» **The problem**: Look for the word "beside" in the material below. Copy each line that has it.

************

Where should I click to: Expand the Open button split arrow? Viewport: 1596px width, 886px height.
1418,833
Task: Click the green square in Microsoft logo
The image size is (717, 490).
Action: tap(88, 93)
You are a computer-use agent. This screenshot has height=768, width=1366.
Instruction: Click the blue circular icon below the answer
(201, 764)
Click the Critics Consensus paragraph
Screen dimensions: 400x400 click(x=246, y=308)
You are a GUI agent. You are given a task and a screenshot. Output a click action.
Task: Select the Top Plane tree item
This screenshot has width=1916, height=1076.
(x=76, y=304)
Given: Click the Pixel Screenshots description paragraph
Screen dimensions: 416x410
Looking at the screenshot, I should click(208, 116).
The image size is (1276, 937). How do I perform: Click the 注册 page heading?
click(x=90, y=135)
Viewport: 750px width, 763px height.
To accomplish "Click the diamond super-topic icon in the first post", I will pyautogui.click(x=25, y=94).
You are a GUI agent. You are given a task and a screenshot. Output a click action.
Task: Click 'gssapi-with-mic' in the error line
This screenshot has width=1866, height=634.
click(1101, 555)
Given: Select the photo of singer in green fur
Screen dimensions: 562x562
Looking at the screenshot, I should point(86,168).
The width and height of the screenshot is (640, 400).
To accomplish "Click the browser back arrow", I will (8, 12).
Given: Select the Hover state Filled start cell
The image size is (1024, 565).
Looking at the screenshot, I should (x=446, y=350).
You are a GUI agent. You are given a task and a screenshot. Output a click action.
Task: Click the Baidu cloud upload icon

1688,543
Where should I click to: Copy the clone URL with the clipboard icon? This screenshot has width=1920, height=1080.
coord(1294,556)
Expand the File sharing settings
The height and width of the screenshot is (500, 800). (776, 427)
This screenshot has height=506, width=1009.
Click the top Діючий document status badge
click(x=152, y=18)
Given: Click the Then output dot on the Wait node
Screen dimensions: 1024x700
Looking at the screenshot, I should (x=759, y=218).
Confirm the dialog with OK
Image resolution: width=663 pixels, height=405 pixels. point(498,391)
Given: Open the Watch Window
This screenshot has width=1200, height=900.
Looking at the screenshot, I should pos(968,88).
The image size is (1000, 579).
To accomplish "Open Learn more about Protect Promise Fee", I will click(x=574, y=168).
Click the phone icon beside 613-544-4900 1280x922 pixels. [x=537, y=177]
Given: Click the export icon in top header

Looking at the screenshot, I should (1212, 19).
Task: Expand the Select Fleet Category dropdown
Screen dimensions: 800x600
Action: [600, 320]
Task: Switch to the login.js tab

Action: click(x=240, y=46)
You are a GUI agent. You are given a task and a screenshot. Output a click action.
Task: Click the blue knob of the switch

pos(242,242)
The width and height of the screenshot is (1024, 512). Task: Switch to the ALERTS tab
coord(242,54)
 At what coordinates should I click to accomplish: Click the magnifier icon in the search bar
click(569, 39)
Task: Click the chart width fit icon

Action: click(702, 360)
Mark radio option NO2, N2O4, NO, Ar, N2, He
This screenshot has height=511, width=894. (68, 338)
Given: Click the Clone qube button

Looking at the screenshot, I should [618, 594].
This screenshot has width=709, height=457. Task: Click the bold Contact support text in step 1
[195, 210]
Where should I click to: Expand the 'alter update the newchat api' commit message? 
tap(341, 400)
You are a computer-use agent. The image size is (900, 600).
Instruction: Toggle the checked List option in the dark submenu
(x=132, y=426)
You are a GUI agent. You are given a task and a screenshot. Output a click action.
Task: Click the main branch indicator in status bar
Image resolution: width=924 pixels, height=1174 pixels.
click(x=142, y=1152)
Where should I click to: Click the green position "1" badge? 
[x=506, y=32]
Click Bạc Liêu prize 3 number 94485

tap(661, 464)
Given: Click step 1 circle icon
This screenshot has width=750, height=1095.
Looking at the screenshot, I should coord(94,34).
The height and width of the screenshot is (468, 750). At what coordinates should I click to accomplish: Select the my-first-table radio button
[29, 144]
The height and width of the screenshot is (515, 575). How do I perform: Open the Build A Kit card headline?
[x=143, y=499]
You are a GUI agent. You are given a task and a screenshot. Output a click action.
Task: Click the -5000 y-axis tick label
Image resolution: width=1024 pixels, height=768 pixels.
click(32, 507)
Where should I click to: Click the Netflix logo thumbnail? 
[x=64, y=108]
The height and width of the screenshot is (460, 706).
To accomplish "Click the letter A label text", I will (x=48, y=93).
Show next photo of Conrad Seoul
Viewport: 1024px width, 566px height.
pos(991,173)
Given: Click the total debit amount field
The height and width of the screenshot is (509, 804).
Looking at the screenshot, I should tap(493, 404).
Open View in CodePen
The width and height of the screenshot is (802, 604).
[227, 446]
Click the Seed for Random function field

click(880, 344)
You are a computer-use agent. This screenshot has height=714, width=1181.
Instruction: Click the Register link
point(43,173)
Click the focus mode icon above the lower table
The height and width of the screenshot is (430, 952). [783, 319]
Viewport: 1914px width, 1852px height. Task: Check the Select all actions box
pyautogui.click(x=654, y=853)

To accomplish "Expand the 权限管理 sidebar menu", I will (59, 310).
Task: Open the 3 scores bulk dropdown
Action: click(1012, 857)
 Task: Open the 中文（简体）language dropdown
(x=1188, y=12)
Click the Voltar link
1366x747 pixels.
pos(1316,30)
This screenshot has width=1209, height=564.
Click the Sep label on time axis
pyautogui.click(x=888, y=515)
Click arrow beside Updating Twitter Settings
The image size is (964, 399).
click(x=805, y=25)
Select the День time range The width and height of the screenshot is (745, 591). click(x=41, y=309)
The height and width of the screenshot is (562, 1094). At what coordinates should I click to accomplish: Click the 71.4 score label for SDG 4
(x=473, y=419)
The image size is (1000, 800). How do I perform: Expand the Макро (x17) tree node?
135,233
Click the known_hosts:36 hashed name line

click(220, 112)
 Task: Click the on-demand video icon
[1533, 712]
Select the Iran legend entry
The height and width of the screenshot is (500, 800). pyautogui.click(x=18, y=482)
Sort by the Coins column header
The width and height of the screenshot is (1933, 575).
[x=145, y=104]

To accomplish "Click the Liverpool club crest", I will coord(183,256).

************

» **Response**:
Click the phone icon beside 613-544-4900 1280x922 pixels. [x=537, y=177]
Click arrow beside Updating Twitter Settings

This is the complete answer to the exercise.